How am I to get back to the flush
of spasmodic existence that was my creative late teens and early twenties? Is
it possible to recapture it somehow, like a rare butterfly, or is it ethereal,
little more than dust motes in the afternoon sunbeams that seem to only be
noticed by my cat? Is this the
end, or the limit of my intentional creative abilities? My brain feels so
slow—so lackadaisical to spur forth knowledge that used to gush out of my
once-eloquent mouth, that I feel my creative time is up. If you’ve had children, maybe you feel
the same. If not, well…I won’t say not to procreate, but I will say that you
should plan to get all your good ideas out now, rather than wait for the slow
mental decline that will meet you once the umbilical cord is forever severed.
Even at this very moment, as I look
back at what I’ve written, I’m tired. I don’t want to read this, I don’t want
to continue this note, this essay or whatever the hell it is…My brain is simply
at its worst. My discipline is nil. All this at a time when most people are
imagining their New Year’s Resolutions, their plans for a better start, a new
life, a new endeavor. Sarcastic? Hardly. This is realism. This is my creative
life now, and while I assume it has settled in, just like Milo when he reaches
the Doldrums, I crave a Tic-Tock Dog to invigorate me once again.

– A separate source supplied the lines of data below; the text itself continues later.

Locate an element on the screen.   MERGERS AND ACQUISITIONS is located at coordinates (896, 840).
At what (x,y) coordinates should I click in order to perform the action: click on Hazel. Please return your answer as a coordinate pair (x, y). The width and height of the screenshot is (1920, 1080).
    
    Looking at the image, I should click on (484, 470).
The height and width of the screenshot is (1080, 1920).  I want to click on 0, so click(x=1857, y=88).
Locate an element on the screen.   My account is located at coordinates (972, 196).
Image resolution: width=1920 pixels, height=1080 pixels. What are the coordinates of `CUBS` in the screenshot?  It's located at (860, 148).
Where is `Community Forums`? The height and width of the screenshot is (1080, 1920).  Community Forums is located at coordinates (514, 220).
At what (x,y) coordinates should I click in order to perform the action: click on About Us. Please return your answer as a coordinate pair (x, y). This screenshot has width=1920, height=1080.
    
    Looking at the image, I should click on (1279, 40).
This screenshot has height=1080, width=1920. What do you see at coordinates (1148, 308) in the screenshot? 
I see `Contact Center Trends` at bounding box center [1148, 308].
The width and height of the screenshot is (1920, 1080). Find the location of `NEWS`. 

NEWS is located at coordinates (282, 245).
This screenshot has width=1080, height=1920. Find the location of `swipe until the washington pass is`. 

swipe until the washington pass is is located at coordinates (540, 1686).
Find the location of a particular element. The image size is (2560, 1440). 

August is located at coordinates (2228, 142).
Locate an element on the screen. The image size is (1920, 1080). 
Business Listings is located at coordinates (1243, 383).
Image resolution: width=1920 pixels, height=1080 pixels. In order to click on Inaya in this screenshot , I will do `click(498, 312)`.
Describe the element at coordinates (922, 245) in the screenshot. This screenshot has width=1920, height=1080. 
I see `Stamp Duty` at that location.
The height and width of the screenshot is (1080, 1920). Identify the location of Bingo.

Who or what will be my Tic-Tock?
Certainly not my husband, and most certainly not my children. I’m not
invigorated by my family members on a creative level anymore; the last time I
was, I wrote a crappy blog that I felt no love for. Essays that mean little
more than wasted digital space. I will not brag about my children teaching me
peace or love or honesty or any other bullshit that parents brag about in other
social networking sites. I’d feel more comfortable writing openly about the
really awful stuff—the depression that comes with raising two children, the
depression that settles in from the decision to stay at home full-time, rather
than explore a desirous career, the depression that comes from knowing that I
will never be the person that I thought I might like to be.
This life, at this time, is filled
with little flecks of light that only manage to escape the majority of dark
matter constantly swirling around…I used to keep waiting for the good stuff to
happen: return of my libido, children sleeping through the night, a husband
that doesn’t fall asleep putting the kids to bed, a room of my own to work in,
a chance to pursue my shh-oh-so-secret desire to act, but alas, I’m still
waiting and I’m tired of waiting. In the immortal words of B.B. King, “the
thrill is gone.”
Post-script: Yes, therapy IS good. CBT is awesome, but if you can't see a piece of writing for what it is--a captured moment from my brain, spewed forth from my fingers onto the little black keys of the laptop--and you fear for my existence or some other silliness you've cooked up in your mind about me, then you simply need to stop worrying and start reading other people's cheerier bloggy bits of fluff, rather than dwelling on mine.